Partisi, tarikatı, cemaati, asabiyeti, sülalesi, İli, ilçesi, bölgesi, köyü ya da mahallesi ne olursa olsun, tümünü kucaklamalı, tümüne bakan bir konumda durmalıdırlar.

İstem dışı ve zaruret kadar siyaset ve diğer kıliklerle yan yana görünmeli,

İlle de siyasetçi ve diğer kıliklere yakın olmak durumunda kalıyorlarsa,

Hepsine eşit seviye, mesafe ve miktarda yakın olmalı, birini diğerlerine tercih etmemelidirler.

Hususen küçük yerleşim birimlerinde, herkesin birbirini tanıdığı ortamlarda bu yakınlık daha çok görünmekte, göze batmakta ve rahatsızlık yaratmakta,

Dini, bir partinin, cemaat ya da tarikatın içine sokmakta, partinin ya da o kıliğin dini haline getirmektedirler.

Hatta Din görevlileri, İslami yaşantıdan kısmen veya tamamen uzak kalmış kesimlerle, ateist ve deist insanlarla daha çok diyalog halinde olmalı, onların sorularına cevap verebilmeli, onlara İslam’ın sıcaklığını ve kuşatıcılığını hissettirmeli, İNSAN KARDEŞLİĞİ esasından hareketle, hepsini bağrına basmalıdır.

Hiç şüphesiz giyim kuşamından başlayarak, hayatının her alanında örnek olmalı, toplumun ortalaması gibi yemeli, içmeli, giyinmeli, yaşamalı, adalet, ahlak, yardımseverlik ve diğergamlıkta herkese örnek olmalıdırlar.

Tekrar tekrar uyarıyor, yalvarıp yakarıyor ve bir daha tekraren diyoruz ki;

“Yapmayınız, etmeyiniz!

İmam Hatiplerimiz, Vaaz ve Müezzinlerimiz,

Müftülerimiz,

Bilumum Diyanet vazifelilerimiz,

Diyanet dışında İlahiyat hocalarımız,

Tarikat, Cemaat ve Kanaat önderlerimiz,

Siyasetçilerle, zaruret dışında hemhal olmayınız!

Dini, bir partinin, bir tarikat, cemaat veya herhangi bir kıliğin gölgesinde bırakmayınız!

Hepsine eşit seviye ve miktarda yakın olunuz!

Kendi parti, tarikat, cemaat veya kıliğinizi, kendi içinizde saklayınız, GÖRÜNÜR KILMAYINIZ!

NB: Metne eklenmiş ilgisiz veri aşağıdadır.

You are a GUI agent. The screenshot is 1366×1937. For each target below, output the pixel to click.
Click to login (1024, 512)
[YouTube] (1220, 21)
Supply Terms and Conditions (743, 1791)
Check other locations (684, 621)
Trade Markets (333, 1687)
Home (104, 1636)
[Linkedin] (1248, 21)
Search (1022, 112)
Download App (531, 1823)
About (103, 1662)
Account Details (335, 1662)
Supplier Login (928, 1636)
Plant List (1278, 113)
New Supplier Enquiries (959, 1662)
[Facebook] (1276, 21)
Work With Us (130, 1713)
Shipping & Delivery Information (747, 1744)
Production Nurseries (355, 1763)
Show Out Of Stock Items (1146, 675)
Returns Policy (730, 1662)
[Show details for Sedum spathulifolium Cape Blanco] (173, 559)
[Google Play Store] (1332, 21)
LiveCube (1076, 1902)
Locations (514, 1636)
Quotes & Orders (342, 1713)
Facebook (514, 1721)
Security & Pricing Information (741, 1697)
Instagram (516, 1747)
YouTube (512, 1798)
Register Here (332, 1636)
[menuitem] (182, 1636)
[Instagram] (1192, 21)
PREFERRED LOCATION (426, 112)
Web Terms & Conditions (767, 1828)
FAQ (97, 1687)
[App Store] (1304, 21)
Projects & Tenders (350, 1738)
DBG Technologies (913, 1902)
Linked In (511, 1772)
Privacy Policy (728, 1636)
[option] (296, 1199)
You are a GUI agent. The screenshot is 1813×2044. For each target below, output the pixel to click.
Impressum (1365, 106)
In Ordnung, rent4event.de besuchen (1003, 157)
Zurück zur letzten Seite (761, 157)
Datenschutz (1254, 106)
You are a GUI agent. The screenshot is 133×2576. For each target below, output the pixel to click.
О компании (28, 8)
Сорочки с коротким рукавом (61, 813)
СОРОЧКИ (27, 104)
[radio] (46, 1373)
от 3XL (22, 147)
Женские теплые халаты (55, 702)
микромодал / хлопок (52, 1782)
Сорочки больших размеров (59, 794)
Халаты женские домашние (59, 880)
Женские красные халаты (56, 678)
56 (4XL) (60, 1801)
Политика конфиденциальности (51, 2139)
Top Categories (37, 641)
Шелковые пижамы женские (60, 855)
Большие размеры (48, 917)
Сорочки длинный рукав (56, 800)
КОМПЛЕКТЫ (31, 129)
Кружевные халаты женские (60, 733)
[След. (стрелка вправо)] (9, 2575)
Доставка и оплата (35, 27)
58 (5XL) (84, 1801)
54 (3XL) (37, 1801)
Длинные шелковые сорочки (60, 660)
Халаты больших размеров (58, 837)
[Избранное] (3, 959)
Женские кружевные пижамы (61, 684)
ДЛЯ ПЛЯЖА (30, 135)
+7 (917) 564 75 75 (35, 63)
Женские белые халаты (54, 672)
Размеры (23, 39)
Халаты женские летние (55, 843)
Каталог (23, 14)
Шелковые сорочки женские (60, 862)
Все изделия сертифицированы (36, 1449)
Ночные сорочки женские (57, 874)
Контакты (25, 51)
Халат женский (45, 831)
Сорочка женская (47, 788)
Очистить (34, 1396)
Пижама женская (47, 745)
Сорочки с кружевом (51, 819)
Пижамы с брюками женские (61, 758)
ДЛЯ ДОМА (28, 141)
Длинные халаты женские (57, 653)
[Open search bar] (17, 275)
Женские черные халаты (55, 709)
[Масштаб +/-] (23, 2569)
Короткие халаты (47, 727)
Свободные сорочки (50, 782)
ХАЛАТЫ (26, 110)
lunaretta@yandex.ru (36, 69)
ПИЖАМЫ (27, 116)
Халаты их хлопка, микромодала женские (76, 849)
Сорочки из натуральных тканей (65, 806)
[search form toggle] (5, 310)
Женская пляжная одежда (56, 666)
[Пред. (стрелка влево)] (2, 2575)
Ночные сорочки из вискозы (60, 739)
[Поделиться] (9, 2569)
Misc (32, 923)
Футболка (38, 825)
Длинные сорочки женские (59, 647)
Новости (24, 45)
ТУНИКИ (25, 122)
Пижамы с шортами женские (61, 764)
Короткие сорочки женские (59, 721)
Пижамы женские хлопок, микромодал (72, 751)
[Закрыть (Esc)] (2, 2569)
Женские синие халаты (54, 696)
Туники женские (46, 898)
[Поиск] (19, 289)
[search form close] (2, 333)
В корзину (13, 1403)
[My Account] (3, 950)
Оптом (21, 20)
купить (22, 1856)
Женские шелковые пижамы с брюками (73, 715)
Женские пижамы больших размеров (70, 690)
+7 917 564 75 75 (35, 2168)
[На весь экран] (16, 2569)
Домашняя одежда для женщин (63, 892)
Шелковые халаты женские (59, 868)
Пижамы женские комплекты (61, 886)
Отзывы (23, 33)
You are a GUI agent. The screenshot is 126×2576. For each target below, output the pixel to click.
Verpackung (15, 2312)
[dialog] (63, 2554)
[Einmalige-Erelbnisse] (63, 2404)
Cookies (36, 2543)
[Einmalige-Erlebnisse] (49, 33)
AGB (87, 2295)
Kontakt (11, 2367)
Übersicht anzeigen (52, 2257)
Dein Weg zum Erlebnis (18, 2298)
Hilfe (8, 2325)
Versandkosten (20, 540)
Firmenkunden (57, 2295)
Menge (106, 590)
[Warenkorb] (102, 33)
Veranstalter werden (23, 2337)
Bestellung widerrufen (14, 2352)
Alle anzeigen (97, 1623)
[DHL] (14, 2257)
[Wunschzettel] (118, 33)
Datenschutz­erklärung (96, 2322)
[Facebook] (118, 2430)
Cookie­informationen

GÖK KUBBE KADAR GENİŞ İSLAM’I, KÜÇÜCÜK PARTİ, TARİKAT VE CEMAAT YAPILANMALARININ İÇİNE SOKMAYA, SIĞDIRMAYA ÇALIŞMAYINIZ!

Sığmaz. Sığdırmaya çalışırsanız, dar bir delikten geniş bir cismi soktuğunuzda sığmadığı, sığmayacağı, sokmaya ve sığdırmaya çalışırsanız, HASAR GÖRECEĞİ GİBİ, İSLAM’A DA HASAR VERİR,

Bir partinin, tarikat ya da cemaatin dini haline getirirsiniz!”

Bu nedenle, yer yer olduğu gibi, az da olsa bazı insanlar camiye gitmemekte, namazını evinde ya da işyerinde kılmakta, bir kısmı da bu durumu görerek İslam’dan soğumaktadır.

Aman aman aman dikkat!!!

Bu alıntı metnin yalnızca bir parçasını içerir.